◆ SUPPLIED MATERIAL

────────────────────

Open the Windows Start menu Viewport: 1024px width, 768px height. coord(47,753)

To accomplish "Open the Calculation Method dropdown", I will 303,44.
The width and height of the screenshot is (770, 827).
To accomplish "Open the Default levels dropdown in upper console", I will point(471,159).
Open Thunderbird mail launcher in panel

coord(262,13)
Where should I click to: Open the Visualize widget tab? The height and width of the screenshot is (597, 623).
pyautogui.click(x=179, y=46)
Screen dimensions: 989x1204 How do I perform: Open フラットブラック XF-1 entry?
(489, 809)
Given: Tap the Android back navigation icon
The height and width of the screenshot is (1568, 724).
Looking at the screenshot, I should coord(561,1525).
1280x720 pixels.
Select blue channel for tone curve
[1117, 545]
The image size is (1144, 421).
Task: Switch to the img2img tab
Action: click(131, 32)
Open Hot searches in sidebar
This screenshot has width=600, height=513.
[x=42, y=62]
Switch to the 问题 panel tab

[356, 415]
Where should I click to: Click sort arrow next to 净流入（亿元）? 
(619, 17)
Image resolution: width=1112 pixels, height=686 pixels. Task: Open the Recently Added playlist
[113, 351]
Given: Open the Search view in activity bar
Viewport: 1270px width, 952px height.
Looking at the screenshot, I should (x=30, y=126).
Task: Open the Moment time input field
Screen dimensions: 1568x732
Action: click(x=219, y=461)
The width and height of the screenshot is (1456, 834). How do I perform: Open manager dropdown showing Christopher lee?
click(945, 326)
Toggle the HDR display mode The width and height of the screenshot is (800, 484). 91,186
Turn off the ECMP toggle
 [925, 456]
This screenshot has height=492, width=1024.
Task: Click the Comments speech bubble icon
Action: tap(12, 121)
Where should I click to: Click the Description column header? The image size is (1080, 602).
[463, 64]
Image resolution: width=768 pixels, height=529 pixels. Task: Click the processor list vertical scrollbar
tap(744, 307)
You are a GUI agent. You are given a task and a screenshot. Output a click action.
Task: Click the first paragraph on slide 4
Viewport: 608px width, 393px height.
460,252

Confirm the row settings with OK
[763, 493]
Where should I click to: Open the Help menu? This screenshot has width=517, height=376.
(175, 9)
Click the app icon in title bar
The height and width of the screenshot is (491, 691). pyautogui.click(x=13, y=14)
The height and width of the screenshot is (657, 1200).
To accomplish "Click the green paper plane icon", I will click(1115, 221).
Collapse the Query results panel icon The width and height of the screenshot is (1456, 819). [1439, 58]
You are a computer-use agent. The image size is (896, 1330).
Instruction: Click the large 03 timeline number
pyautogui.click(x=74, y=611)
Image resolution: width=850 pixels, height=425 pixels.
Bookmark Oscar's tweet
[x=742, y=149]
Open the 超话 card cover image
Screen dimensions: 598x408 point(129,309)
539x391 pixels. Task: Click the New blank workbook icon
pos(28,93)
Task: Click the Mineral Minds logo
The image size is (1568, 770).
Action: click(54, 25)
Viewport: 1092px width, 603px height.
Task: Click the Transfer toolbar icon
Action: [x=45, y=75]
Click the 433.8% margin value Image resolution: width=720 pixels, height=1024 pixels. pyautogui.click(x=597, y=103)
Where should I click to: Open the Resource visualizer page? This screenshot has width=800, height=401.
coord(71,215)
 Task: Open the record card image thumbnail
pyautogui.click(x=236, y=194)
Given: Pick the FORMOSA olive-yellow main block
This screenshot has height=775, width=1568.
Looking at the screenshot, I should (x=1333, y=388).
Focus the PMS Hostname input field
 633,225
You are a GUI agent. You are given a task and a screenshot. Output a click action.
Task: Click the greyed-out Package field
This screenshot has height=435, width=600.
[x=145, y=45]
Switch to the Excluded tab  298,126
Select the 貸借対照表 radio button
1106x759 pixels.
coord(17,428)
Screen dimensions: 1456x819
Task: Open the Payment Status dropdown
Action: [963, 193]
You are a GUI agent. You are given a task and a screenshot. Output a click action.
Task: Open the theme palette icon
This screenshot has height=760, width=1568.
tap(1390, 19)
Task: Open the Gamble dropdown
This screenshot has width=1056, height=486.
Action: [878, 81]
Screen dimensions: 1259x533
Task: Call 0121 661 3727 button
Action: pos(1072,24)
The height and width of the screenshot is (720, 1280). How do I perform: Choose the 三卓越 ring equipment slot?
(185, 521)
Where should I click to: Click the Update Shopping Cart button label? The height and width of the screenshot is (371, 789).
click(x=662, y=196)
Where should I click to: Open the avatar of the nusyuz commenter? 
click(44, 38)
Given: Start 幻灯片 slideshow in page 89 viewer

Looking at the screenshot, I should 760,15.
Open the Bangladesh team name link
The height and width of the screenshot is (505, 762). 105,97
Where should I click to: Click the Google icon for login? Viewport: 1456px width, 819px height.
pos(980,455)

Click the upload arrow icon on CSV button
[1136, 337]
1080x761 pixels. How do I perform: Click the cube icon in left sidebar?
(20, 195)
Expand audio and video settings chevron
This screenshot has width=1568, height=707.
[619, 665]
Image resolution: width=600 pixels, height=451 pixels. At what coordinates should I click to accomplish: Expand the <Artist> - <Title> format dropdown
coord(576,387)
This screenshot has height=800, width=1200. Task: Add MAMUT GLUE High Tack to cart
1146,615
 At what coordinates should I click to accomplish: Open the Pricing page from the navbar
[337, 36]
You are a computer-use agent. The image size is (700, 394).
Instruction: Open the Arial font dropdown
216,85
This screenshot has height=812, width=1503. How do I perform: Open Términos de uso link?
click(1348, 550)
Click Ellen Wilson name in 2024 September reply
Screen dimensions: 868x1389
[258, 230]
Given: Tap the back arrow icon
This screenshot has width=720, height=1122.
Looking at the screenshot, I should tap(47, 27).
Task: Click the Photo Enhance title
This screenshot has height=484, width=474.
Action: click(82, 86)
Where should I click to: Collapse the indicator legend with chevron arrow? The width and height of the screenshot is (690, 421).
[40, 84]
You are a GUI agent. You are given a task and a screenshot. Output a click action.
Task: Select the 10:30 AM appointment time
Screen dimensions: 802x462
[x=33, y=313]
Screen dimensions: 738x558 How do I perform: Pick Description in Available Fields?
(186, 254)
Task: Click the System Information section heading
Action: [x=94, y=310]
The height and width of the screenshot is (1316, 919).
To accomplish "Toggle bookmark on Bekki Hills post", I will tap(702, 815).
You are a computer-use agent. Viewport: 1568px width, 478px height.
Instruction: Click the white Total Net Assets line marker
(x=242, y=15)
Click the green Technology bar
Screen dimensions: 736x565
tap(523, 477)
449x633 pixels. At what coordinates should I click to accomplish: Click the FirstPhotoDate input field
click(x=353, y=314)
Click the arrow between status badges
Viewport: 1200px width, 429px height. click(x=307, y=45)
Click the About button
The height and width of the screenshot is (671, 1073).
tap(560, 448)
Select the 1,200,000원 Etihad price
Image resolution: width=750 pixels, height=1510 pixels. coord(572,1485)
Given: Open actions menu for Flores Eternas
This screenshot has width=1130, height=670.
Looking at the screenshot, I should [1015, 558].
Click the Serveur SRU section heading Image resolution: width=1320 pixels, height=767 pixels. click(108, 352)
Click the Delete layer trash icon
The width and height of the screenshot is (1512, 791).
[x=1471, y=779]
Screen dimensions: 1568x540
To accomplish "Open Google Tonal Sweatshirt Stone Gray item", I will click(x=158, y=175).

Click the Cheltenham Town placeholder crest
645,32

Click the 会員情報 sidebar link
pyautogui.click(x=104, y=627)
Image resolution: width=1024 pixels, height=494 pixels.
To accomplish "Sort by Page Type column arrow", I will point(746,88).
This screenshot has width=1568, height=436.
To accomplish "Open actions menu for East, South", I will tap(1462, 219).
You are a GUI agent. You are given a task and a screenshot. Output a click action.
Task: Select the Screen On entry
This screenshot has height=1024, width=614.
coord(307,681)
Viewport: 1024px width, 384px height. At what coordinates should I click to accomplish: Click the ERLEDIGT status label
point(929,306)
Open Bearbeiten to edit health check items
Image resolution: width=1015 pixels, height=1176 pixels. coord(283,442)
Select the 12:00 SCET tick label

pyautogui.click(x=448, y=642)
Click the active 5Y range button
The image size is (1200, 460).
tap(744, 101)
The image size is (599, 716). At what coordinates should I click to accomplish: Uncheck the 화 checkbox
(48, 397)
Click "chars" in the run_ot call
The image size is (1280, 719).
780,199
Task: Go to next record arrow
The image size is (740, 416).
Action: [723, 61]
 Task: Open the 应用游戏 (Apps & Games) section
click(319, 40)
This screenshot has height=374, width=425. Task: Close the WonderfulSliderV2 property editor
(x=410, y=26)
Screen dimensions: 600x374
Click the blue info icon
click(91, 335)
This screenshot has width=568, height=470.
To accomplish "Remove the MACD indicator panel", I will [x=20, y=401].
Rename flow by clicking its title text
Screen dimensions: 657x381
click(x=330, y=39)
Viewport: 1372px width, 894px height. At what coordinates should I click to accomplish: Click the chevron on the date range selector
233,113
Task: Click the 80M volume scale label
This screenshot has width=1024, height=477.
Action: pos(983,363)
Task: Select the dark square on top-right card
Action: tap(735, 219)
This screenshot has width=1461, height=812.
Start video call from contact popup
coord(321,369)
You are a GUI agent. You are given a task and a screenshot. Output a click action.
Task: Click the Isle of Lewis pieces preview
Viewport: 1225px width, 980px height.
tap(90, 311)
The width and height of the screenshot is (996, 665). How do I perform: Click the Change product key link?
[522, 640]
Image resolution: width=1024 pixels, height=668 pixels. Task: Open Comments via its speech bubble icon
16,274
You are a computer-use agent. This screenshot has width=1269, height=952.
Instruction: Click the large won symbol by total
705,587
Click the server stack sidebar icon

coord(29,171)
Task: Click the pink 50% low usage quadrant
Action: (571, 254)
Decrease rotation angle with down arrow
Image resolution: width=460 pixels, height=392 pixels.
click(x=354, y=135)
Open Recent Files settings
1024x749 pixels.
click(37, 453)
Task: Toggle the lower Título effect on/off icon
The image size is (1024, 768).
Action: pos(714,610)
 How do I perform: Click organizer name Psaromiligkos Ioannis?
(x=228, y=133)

────────────────────

◆ WHAT THE TASK ASKS
Please find, in the entries above, every line where "back" occurs, and copy it.

◆ EXERCISE ANSWER
Given: Tap the Android back navigation icon
Given: Tap the back arrow icon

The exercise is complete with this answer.